[原文片段]

DNA 甲基化(BS-seq)分析軟體之 HOME

2021-02-21 獅山生信

HOME: a histogram based machine learning approach for effective identification of differentially methylated regions[1]

雖然軟體發的期刊影響因子不高，但是是 Ryan lister 實驗室成員發表的。此實驗室 [2] 發表過不少高水平期刊文章。Genome Research、Nature Communications、Genome Biology、Current Opinion in Plant Biology、elife 等等。其中此文章的一作 Akanksha Srivastava 發表期刊如下：

Eichten SR, Stuart T, Srivastava A, Lister R, Borevitz JO (2016) *DNA methylation profiles of diverse Brachypodium distachyon aligns with underlying genetic diversity. *Genome Research 10.1101/gr.205468.116. [pdf](https://genome.cshlp.org/content/26/11/1520.full.pdf+html[3]), pubmed[4]

Narsai R#, Gouil Q, Secco D, Srivastava A, Karpievitch YV, Liew LC, Lister R, Lewsey MG#, Whelan J (2017) *Extensive transcriptomic and epigenomic remodelling occurs during Arabidopsis thaliana germination. *Genome Biology 10.1186/s13059-017-1302-3[5], pdf[6]

Srivastava A, Karpievitch YV, Eichten SR, Borevitz JO, Lister R (2019) *HOME: A histogram based machine learning approach for effective identification of differentially methylated regions. *BMC Bioinformatics 10.1186/s12859-019-2845-y[7], pdf[8]

不難看出此一作主要是從事分析 DNA 甲基化這一塊工作的，常年與其他人合作（感覺有點慘，分析的大都就是這樣與人合作基本拿不到排名第一的一作）。此工具就是將其之前發表的兩篇文章中的內容整個起來的，包括 16 年 Genome Research 中的 DNA 甲基化的時間序列分析。

[/原文片段]
[記錄資料]

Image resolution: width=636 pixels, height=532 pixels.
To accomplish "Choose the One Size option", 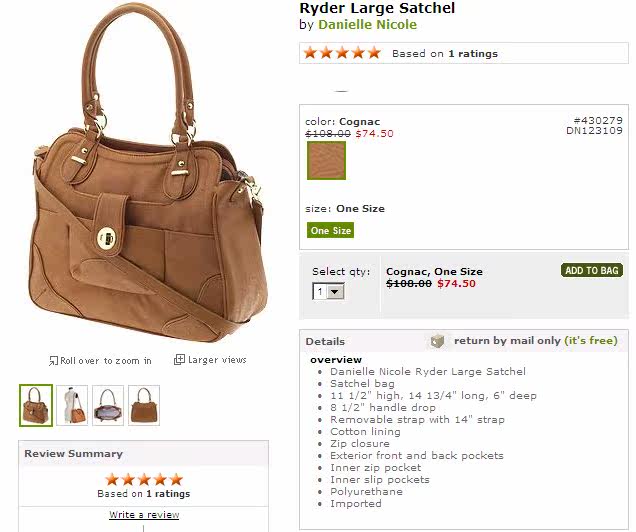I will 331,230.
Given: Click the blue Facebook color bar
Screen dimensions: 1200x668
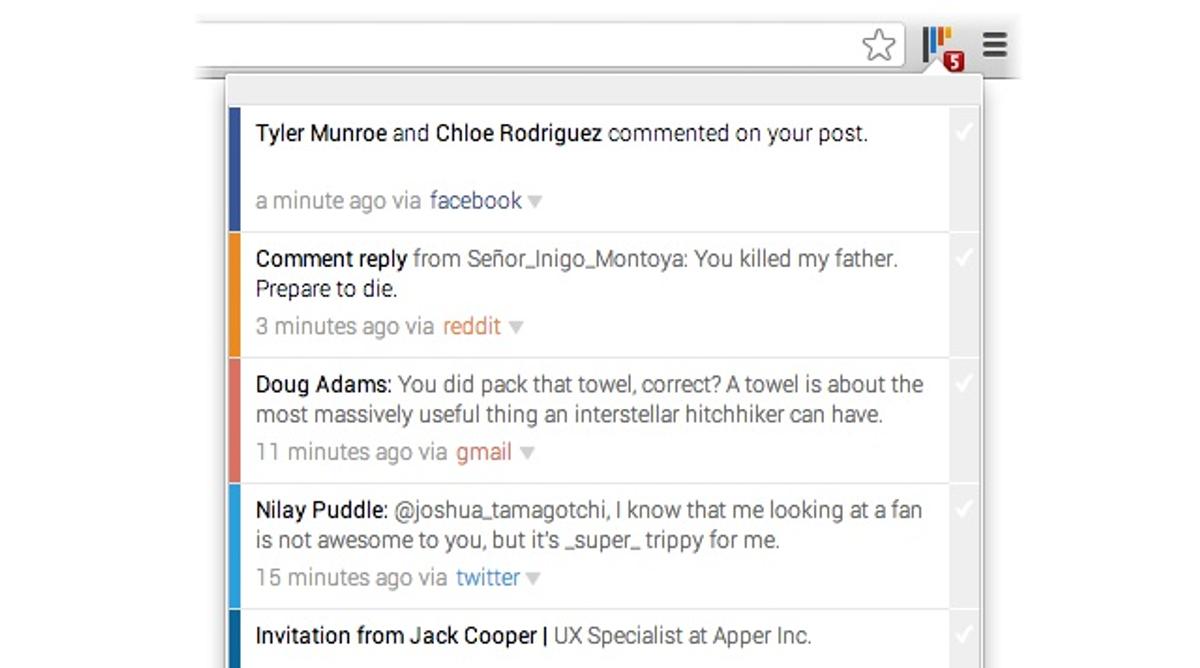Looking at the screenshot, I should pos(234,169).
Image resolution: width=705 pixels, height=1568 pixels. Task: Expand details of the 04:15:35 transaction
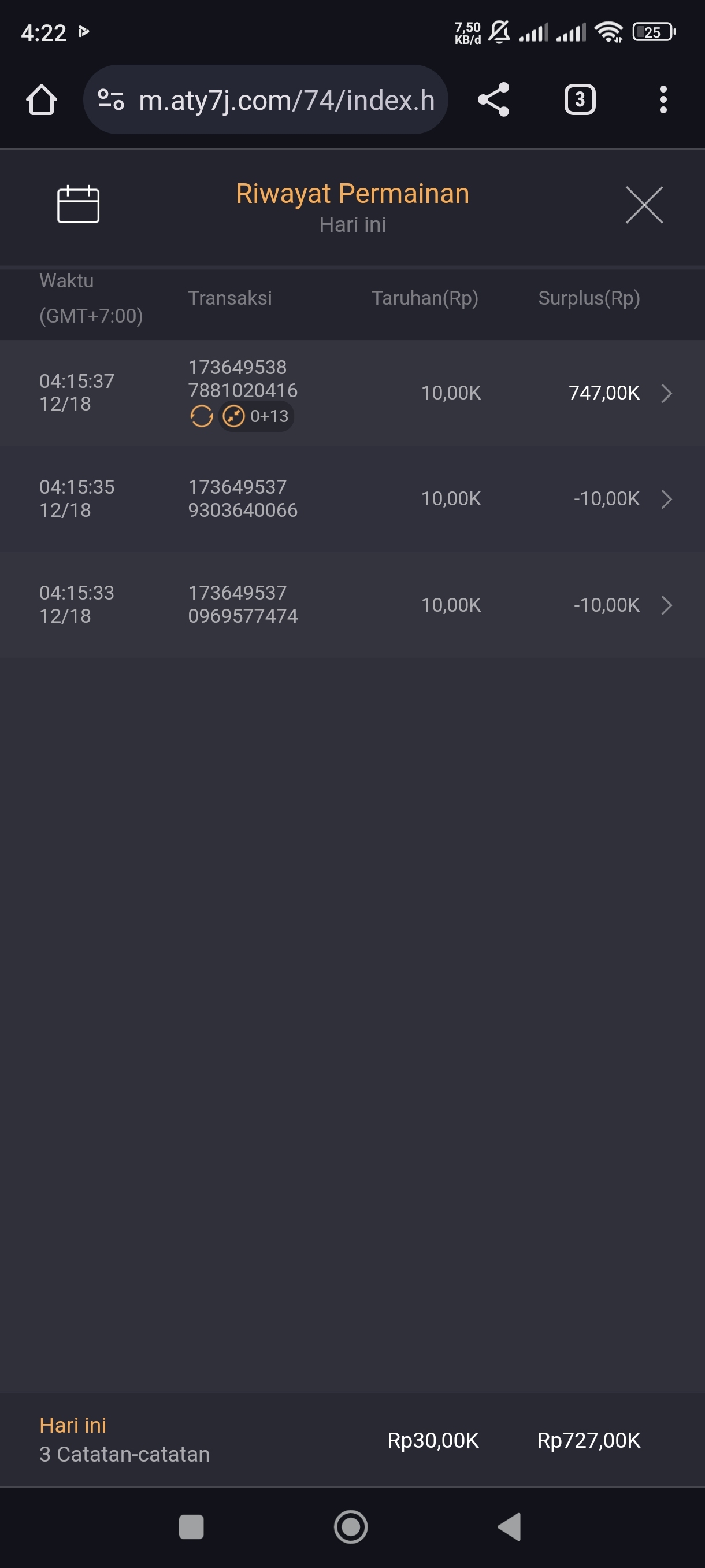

[/記錄資料]

任務內容:
原文列出了 Akanksha Srivastava 參與發表的文章。請寫出每篇文章刊登的期刊名稱與年份。 上述資料是另行提供的獨立材料。

最終答案:
Genome Research（2016）
Genome Biology（2017）
BMC Bioinformatics（2019）